Exercise task:
Reproduce verbatim the items beginning with the line that contains "Click the Roles field label" and continuing through the line that contains "coord(41,6)", including both of those lines.

Dataset records:

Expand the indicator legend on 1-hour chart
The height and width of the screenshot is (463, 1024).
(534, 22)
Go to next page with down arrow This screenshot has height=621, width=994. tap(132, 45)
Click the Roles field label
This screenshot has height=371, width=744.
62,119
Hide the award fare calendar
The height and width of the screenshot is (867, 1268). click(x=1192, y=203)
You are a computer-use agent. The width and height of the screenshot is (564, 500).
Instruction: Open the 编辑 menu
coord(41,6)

==

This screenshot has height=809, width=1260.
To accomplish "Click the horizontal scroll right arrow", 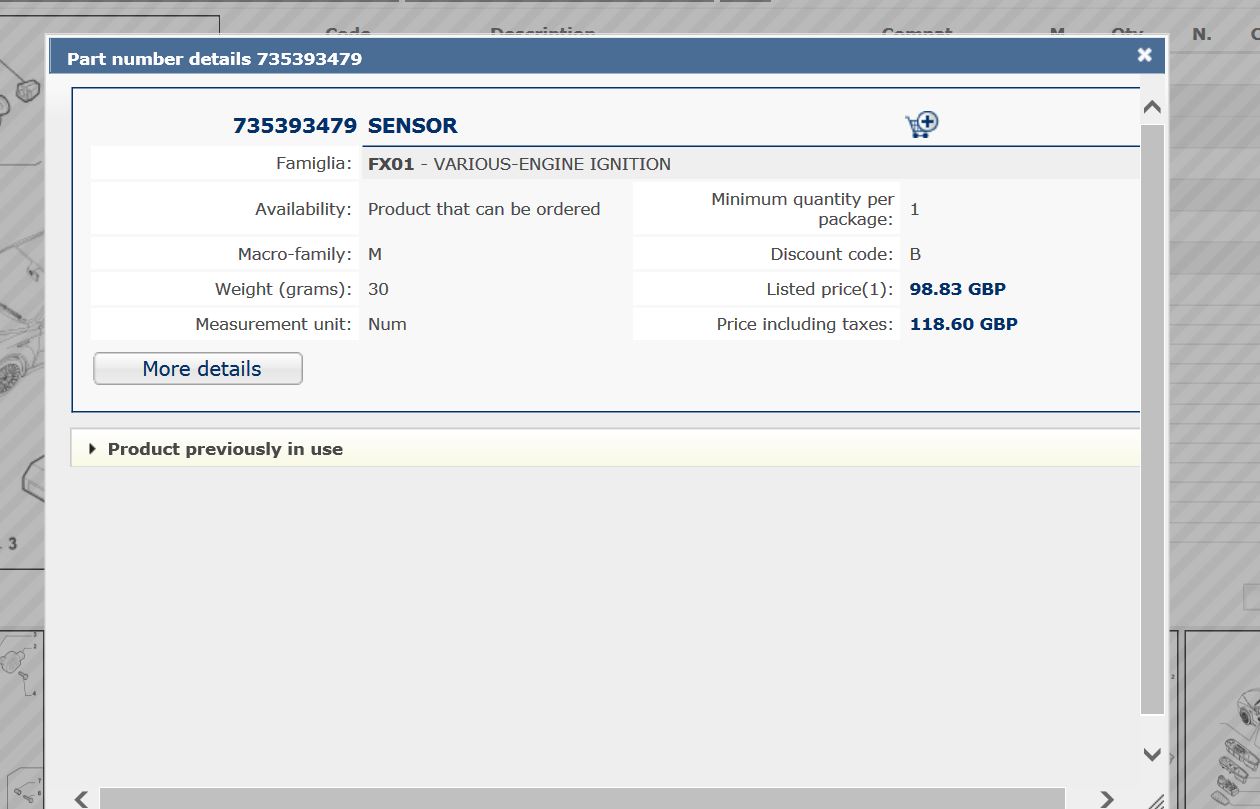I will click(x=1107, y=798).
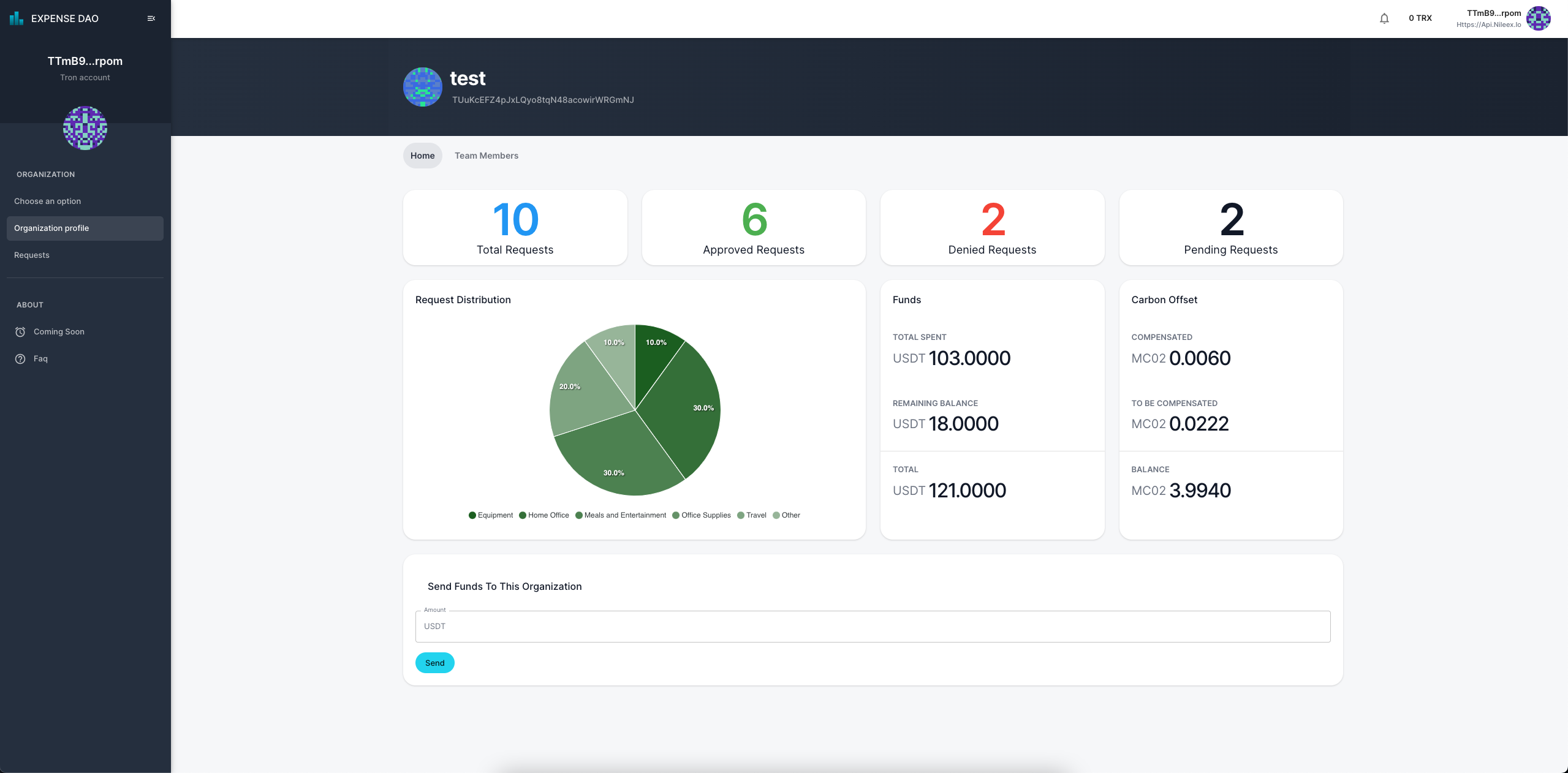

Answer to the exercise:
Click the Roles field label
This screenshot has height=371, width=744.
62,119
Hide the award fare calendar
The height and width of the screenshot is (867, 1268). click(x=1192, y=203)
You are a computer-use agent. The width and height of the screenshot is (564, 500).
Instruction: Open the 编辑 menu
coord(41,6)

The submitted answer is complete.